During the annual State of the Judiciary address during the first day of the legislative session, Durrant told lawmakers that providing funding for four new judges for Salt Lake, Tooele and Summit counties was critical to meet the needs of the people there and to make sure judges aren’t taking on too large of a caseload.
He said that while the courts estimate they need nearly seven new judges in the 3rd District Court, they are only requesting funding for four.
“The people need our careful attention to this matter,” he said. “They rightfully expect timely service from, and access to, our courts, and we can’t deliver it without your assistance and support.”
The courts are also asking for salaries to be increased for both existing judges and clerical staff, the chief justice said, adding that it is “important that we continue to attract new judges of the same caliber” as those currently serving. Judges make about $166,000.
Durrant also touched on the judicial branch’s efforts to make civil courts more accessible to average Utahns.
He touted the courts’ new online dispute resolution system, which allows parties to settle a legal dispute in small claims’ courts online instead of going before a judge at a courthouse. It’s more convenient for those involved, he said, and can be less stressful.
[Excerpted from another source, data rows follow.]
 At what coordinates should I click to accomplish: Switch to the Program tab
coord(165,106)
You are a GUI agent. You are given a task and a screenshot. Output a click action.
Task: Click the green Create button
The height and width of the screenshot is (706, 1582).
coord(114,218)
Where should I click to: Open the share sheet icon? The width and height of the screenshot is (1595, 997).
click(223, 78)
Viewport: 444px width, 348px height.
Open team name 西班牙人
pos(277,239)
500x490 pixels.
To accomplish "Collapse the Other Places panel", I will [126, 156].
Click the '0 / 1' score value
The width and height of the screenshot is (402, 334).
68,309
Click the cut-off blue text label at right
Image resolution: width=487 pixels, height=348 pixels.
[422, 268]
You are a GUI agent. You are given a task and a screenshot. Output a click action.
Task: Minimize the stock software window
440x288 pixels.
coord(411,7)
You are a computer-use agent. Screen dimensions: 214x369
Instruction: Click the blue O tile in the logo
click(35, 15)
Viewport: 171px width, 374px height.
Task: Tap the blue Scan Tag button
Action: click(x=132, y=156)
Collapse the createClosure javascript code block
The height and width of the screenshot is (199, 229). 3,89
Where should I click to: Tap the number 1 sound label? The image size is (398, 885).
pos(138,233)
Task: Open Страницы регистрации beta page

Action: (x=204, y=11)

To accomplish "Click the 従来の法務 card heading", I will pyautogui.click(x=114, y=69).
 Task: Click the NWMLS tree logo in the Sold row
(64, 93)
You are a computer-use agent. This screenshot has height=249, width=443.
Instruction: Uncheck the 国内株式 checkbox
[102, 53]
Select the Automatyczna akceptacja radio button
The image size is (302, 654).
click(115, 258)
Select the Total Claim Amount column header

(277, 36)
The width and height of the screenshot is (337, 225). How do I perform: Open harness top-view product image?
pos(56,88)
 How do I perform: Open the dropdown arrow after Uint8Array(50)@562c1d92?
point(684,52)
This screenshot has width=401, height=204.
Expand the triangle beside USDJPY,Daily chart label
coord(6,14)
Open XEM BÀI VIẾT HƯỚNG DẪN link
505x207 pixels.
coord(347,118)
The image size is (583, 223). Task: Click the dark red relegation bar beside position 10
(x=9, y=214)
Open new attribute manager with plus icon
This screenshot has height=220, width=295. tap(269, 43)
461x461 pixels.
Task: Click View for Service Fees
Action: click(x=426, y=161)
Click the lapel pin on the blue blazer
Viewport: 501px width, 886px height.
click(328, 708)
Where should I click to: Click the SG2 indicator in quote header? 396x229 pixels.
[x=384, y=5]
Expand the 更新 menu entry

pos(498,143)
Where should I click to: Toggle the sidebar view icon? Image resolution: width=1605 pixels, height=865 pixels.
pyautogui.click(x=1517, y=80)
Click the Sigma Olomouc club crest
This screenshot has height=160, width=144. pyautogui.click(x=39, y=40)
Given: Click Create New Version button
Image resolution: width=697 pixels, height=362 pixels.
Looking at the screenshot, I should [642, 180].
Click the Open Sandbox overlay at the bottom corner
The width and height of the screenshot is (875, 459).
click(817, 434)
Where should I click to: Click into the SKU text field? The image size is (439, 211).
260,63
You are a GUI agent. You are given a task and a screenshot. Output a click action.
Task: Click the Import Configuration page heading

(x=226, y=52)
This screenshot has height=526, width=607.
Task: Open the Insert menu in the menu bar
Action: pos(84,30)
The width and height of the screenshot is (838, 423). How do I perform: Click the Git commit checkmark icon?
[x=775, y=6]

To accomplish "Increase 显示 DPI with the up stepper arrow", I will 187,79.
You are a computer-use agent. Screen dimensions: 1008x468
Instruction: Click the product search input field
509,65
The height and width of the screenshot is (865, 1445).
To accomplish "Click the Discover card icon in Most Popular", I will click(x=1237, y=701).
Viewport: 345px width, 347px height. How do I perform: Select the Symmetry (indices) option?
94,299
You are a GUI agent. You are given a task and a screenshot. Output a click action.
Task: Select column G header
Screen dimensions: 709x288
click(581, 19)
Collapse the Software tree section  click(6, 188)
“The benefits of this flexible approach is obvious,” he said. “Simply put, many people never engage in the litigation process, because it requires them to take time off work, go to what they often see as a strange and intimidating courthouse, and to interact with an adversarial party face-to-face.”
The program launched last September in the West Valley City Justice Court, and Durrant said they’ve seen more than 600 cases filed in the four months the system has been running.
The chief justice also highlighted the creation of a new legal profession that the Utah courts had focused on in recent years: the licensed paralegal practitioner (LPP). Durrant compared these legal professionals to nurse practitioners in medicine, saying an LPP has more training and responsibilities than a normal paralegal, but is not quite a lawyer. This provides a more affordable option, he said, to Utahns who are trying to navigate the court system as they file for divorce, settle debts or resolve eviction issues.
“These kinds of innovations and experiments reflect our commitment to expanding access to justice for Utah’s citizens in ways that are responsive to what they want,” Durrant said, “not what is easiest or most convenient for the courts.”